What to do: Each line must appear in the answer exactly as it does in the data.

Records for the exercise:

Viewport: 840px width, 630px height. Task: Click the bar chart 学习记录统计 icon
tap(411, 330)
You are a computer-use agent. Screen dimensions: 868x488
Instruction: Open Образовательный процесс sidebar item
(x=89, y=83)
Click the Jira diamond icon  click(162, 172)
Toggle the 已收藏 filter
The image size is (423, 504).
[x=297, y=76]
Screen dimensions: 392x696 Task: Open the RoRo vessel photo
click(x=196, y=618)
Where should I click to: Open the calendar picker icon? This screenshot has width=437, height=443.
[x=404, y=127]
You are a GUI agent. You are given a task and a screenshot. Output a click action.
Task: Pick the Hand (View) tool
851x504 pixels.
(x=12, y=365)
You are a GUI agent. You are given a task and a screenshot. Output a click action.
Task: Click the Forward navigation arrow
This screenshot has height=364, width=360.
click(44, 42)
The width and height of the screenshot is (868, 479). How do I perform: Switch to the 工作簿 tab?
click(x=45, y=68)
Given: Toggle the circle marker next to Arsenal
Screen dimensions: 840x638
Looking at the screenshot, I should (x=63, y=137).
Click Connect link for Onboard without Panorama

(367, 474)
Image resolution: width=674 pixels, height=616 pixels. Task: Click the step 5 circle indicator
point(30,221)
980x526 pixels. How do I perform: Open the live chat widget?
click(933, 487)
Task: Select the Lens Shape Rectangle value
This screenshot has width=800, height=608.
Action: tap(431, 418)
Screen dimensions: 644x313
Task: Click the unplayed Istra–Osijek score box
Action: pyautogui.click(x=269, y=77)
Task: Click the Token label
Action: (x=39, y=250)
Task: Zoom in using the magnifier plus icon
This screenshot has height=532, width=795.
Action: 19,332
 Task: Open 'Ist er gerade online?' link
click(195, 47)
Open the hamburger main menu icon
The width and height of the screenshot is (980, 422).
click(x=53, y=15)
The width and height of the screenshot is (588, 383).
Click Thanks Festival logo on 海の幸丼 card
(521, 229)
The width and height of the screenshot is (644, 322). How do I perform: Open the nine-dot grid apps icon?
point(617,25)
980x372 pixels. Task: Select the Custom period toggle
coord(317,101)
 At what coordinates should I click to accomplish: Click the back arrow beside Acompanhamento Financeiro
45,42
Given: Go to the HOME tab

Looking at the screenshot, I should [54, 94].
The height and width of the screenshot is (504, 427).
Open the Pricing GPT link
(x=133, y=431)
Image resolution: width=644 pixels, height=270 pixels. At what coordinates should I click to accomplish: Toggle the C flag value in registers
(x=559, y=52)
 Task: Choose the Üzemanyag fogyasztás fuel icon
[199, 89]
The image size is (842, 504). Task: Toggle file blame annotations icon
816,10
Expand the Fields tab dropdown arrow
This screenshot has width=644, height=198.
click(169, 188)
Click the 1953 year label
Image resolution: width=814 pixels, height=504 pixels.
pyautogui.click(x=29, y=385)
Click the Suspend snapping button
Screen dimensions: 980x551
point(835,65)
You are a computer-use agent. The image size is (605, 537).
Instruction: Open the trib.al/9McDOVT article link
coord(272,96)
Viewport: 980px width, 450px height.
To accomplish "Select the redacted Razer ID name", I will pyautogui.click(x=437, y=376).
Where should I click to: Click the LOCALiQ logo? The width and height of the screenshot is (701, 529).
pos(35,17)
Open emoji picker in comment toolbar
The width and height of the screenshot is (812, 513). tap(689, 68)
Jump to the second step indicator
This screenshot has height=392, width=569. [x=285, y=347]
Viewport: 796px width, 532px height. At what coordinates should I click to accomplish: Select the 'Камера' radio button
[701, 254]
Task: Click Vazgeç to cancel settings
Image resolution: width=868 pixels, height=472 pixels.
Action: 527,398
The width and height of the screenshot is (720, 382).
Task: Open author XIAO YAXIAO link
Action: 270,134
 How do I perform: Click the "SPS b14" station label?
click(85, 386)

Reply to the exercise:
Viewport: 840px width, 630px height. Task: Click the bar chart 学习记录统计 icon
tap(411, 330)
You are a computer-use agent. Screen dimensions: 868x488
Instruction: Open Образовательный процесс sidebar item
(x=89, y=83)
Click the Jira diamond icon  click(162, 172)
Toggle the 已收藏 filter
The image size is (423, 504).
[x=297, y=76]
Screen dimensions: 392x696 Task: Open the RoRo vessel photo
click(x=196, y=618)
Where should I click to: Open the calendar picker icon? This screenshot has width=437, height=443.
[x=404, y=127]
You are a GUI agent. You are given a task and a screenshot. Output a click action.
Task: Pick the Hand (View) tool
851x504 pixels.
(x=12, y=365)
You are a GUI agent. You are given a task and a screenshot. Output a click action.
Task: Click the Forward navigation arrow
This screenshot has height=364, width=360.
click(44, 42)
The width and height of the screenshot is (868, 479). How do I perform: Switch to the 工作簿 tab?
click(x=45, y=68)
Given: Toggle the circle marker next to Arsenal
Screen dimensions: 840x638
Looking at the screenshot, I should (x=63, y=137).
Click Connect link for Onboard without Panorama

(367, 474)
Image resolution: width=674 pixels, height=616 pixels. Task: Click the step 5 circle indicator
point(30,221)
980x526 pixels. How do I perform: Open the live chat widget?
click(933, 487)
Task: Select the Lens Shape Rectangle value
This screenshot has width=800, height=608.
Action: tap(431, 418)
Screen dimensions: 644x313
Task: Click the unplayed Istra–Osijek score box
Action: pyautogui.click(x=269, y=77)
Task: Click the Token label
Action: (x=39, y=250)
Task: Zoom in using the magnifier plus icon
This screenshot has height=532, width=795.
Action: 19,332
 Task: Open 'Ist er gerade online?' link
click(195, 47)
Open the hamburger main menu icon
The width and height of the screenshot is (980, 422).
click(x=53, y=15)
The width and height of the screenshot is (588, 383).
Click Thanks Festival logo on 海の幸丼 card
(521, 229)
The width and height of the screenshot is (644, 322). How do I perform: Open the nine-dot grid apps icon?
point(617,25)
980x372 pixels. Task: Select the Custom period toggle
coord(317,101)
 At what coordinates should I click to accomplish: Click the back arrow beside Acompanhamento Financeiro
45,42
Given: Go to the HOME tab

Looking at the screenshot, I should [54, 94].
The height and width of the screenshot is (504, 427).
Open the Pricing GPT link
(x=133, y=431)
Image resolution: width=644 pixels, height=270 pixels. At what coordinates should I click to accomplish: Toggle the C flag value in registers
(x=559, y=52)
 Task: Choose the Üzemanyag fogyasztás fuel icon
[199, 89]
The image size is (842, 504). Task: Toggle file blame annotations icon
816,10
Expand the Fields tab dropdown arrow
This screenshot has width=644, height=198.
click(169, 188)
Click the 1953 year label
Image resolution: width=814 pixels, height=504 pixels.
pyautogui.click(x=29, y=385)
Click the Suspend snapping button
Screen dimensions: 980x551
point(835,65)
You are a computer-use agent. The image size is (605, 537).
Instruction: Open the trib.al/9McDOVT article link
coord(272,96)
Viewport: 980px width, 450px height.
To accomplish "Select the redacted Razer ID name", I will pyautogui.click(x=437, y=376).
Where should I click to: Click the LOCALiQ logo? The width and height of the screenshot is (701, 529).
pos(35,17)
Open emoji picker in comment toolbar
The width and height of the screenshot is (812, 513). tap(689, 68)
Jump to the second step indicator
This screenshot has height=392, width=569. [x=285, y=347]
Viewport: 796px width, 532px height. At what coordinates should I click to accomplish: Select the 'Камера' radio button
[701, 254]
Task: Click Vazgeç to cancel settings
Image resolution: width=868 pixels, height=472 pixels.
Action: 527,398
The width and height of the screenshot is (720, 382).
Task: Open author XIAO YAXIAO link
Action: 270,134
 How do I perform: Click the "SPS b14" station label?
click(85, 386)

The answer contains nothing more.